Disraeli era um político conservador britânico. Faz tempo. Foi de uma época em que ser conservador não excluía o humor e a inteligência. A ele é atribuída a frase de que “existem apenas três tipos de mentiras: as mentiras, as mentiras deslavadas e as estatísticas”. O mais recente relatório Nielsen sobre consumo de mídia deve ser visto sob esse prisma. Cabe uma ressalva, no entanto, já que o estudo também deve ser consumido pelo que aponta, o fato de que a gente devora mais e mais mídia. E, ao contrário do que o senso comum sugere desde que a televisão dominou os lares de classe média do planeta, a partir da segunda metade do século passado, não é só vídeo que alimenta esse apetite.

O vice-presidente sênior da Nielsen e coordenador do estudo, Peter Katsingris, afirma que os dados revelam um cenário evidente. “Trata-se de quanto tempo os consumidores estão dispostos a gastar tentando encontrar conteúdo adequado”, diz. “Mas a arena pela atenção está muito mais competitiva para a descoberta desses conteúdos.” E essa é a questão. Basicamente, o que as 29 páginas do The Nielsen Total Audience Report trazem (as informações são referentes ao primeiro trimestre de 2019 no mercado americano) é que no prazo de um ano o tempo total destinado ao consumo de mídia cresceu de 11h06 minutos por semana (2018) para 11h27 (neste ano).

Esses 21 minutos a mais representam alta de 3%. O problema, para quem quer atrair a atenção dessa audiência, é que a fragmentação de dispositivos, plataformas, formatos e linguagens ocorreu a taxas muito acima. Por esse motivo é preciso olhar os números com mais mecanismos de aproximação e detalhes. E aí o que se percebe como um dos movimentos mais consistentes é o crescimento do ambiente de voz. Ouvir e falar com assistentes virtuais tornou-se o cotidiano de pessoas que nunca tiveram o rádio como referência (millenials, por exemplo). “É imprescindível sintonizar um pouco mais o universo do áudio”, diz Katsingris.

Isso ajuda a explicar por que entre as atividades mais praticadas por seres humanos que têm algum assistente de voz em dispositivos – como celulares ou em casa – seja conversar com as máquinas. Para 77% deles rola pelo menos um bate-papo semanal com Alexa, Cortana, Google Assistant ou Siri. Sim, aquele cara rindo sozinho no carro ao lado pode estar interagindo com a Siri e não um amiguinho imaginário. Esse percentual supera o número de pessoas usando sistemas de voz para fazer compras on-line ou realizar chamadas e enviar mensagens.
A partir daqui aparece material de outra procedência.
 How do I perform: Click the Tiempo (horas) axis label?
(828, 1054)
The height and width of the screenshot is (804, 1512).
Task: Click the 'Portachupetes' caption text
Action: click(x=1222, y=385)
No primeiro trimestre de 2018, de acordo com a pesquisa, 22% das casas americanas tinham algum assistente de voz. Em apenas um ano esse número cresceu 27%. Conversar descompromissadamente com robôs e máquinas pode parecer uma anomalia tecnológica. Mas há, no universo de soluções de áudio, opções classificadas como sérias e mais adequadas.

E aí entram os podcasts. Pelo ranking de julho feito pelo PodTrac, se considerados apenas os dez projetos mais populares nos Estados Unidos, houve 560 milhões de downloads e streamings, para uma audiência única que supera 90 milhões de pessoas. Globalmente. O líder desse ranking é a emissora pública NPR. Os episódios de seus 60 programas de podcasts atraíram mais de 20 milhões de usuários no mês e geraram 141 milhões de downloads e streamings.

A despeito desse poderio sonoro relativamente recente, na prática o que a Nielsen sinaliza não é para o predomínio de um modelo em si, mas para um mosaico de soluções. “Consumidores vivem uma época em que são inundados com anúncios e conteúdos”, diz Katsingris, explicando a miríade de opções que faz com que o planeta consuma mais mídia como um todo e, paradoxalmente, menos de cada segmento. Porque, como afirma o VP da Nielsen, “esses mesmos consumidores estão se conectando a essa fragmentação a taxas incomparáveis.” O resumo da ópera dispensa o tenor e pode ser feito à capela: sim, as pessoas consomem mais mídia, mas cada vez mais de formas diferentes, e até imprevisíveis.